The crystallography system consists of the 100 keV DC electron gun, the laser incoupler, the 3 GHz compression cavity, two solenoid magnetic lenses for collimating and focusing the electron beam, the synchronizer and a temperature controller. Optionally, a 3 GHz deflection cavity on a translation stage can be added for pulse length diagnostics at the sample position.
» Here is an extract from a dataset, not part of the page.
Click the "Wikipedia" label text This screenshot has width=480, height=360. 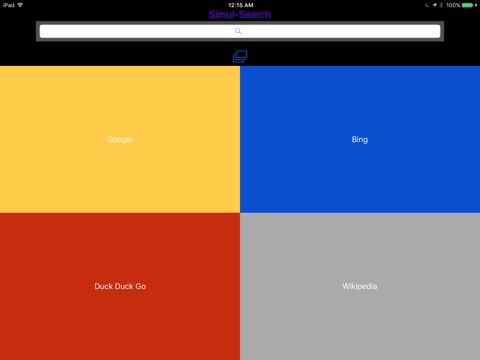[360, 286]
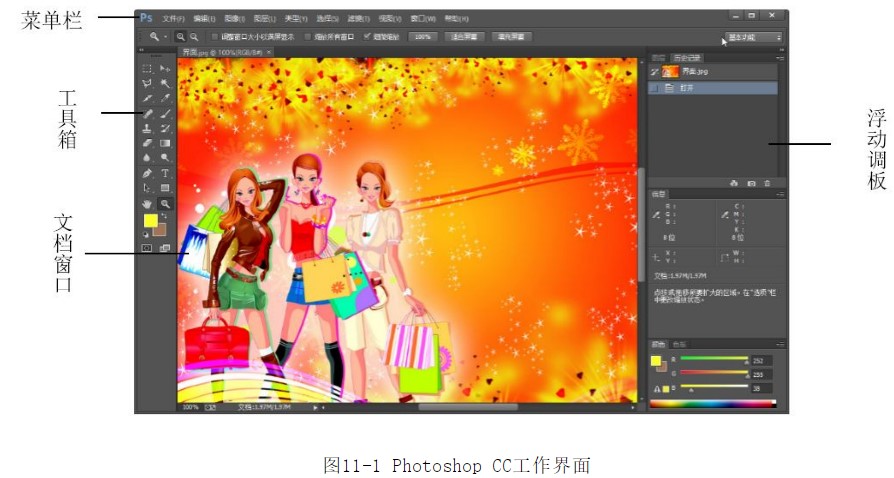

The crystallography system enables single-shot electron diffraction at 100 keV beam energy. To realize this, a ~1 μJ femtosecond 266 nm laser pulse is directed via the laser Incoupler onto the cathode surface of the 100 keV DC electron gun. The generated 0.1-1 pC 100 keV electron bunch will expand rapidly in all directions due to Coulomb repulsion. The transverse expansion of the beam is stopped by the first solenoid, mounted directly on the exit of the 100 keV DC electron gun. To invert the longitudinal expansion the transversely collimated beam is sent through the compression cavity, which has its microwave phase locked to the femtosecond laser pulses using the synchronizer. For proper synchronization, the compression cavity has to be temperature controlled with a stability of 1 mK. The combination of the compression cavity and a second solenoid magnetic lens allows the beam to be both focused transversely and compressed longitudinally onto the sample. The overall length of the entire crystallography setup is approximately 1 m.
We can deliver a complete system with a conditioned 100 keV DC electron gun and a temperature stabilized compression cavity, which stays exactly on resonance and fully synchronized when full microwave power is fed in.